Authors: Christine Warren
“Turn over now. Your leg next.”
Tess obeyed with a lazy grumble and shifted onto her back even as she kept the sheet pinned to her chest. The gesture made Rafe smile.
“So shy,
gatita
?” he teased. “Do you not remember all the places I saw last night? All the places I touched? And tasted?”
He leaned close and nuzzled the sensitive hollow beneath her ear, which earned him a hunched shoulder and a slap on the chest.

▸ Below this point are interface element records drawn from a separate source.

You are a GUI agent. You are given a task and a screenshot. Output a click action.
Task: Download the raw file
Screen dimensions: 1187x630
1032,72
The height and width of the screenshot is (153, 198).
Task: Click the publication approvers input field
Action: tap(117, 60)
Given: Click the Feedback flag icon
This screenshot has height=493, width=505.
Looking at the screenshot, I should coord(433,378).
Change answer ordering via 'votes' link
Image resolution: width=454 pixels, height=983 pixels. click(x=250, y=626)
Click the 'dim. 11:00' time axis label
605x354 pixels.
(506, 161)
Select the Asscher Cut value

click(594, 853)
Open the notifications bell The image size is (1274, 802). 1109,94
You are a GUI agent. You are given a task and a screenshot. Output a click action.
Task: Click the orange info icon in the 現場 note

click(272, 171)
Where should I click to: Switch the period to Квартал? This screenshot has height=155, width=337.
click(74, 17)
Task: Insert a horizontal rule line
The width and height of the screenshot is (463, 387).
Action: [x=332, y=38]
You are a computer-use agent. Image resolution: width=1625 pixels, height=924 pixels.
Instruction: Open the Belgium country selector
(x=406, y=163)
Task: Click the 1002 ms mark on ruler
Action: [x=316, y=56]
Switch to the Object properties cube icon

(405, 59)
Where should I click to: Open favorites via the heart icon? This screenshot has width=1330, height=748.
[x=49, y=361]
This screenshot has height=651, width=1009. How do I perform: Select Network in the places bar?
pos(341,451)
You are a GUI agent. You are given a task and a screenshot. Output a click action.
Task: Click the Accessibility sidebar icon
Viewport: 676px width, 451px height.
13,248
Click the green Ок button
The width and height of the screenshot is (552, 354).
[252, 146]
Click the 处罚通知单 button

“Hey, back off, Garfield,” she scowled, but he saw the flash of warmth in her eyes and knew she wanted him as constantly as he wanted her. “Between the mugging I got on the street last night and the workout you put me through when I got home, I think I’m entitled to a day of rest here, all right?”
A chuckle of delight escaped him. He took no offense at her words. He could see in the delicate color beneath her eyes and the pale tone of her skin that his Tess really was tired, but he could smell in her fragrance that she still wanted him. That knowledge satisfied him for the moment.
Still, if he needed to strip away her covering in order to tend to her wounds … well, anything in the name of good health, yes?
She clung to the cotton with the tenacity of a dog with a bone. “Hey, I said give it a rest!”
Rafe clucked at her and shook his head, but he couldn’t quite suppress his smile. “You wound me,
gatita.
I am simply attempting to care for your injuries. I would assume that this healing cream is less effective when applied through a layer of cloth. Am I right?”
She glared.
“Now, now, be a good girl,” he urged, tugging at the thin fabric covering. “If you behave and take your medicine, maybe you will get a special surprise later on. How does that sound?”
Tess snorted and dropped her gaze between his legs. “Less than surprising,” she grumbled drily.
He chuckled. He couldn’t help it. When he was with Tess, he always felt like laughing. She did that to him.
“Get your mind out of the gutter, sweet Tess. I had something more like ice cream in mind. But I suppose that if you insist…”
“Oh, just give me that,” she snapped, holding a hand out for the salve. “I can take care of my thigh without your help.”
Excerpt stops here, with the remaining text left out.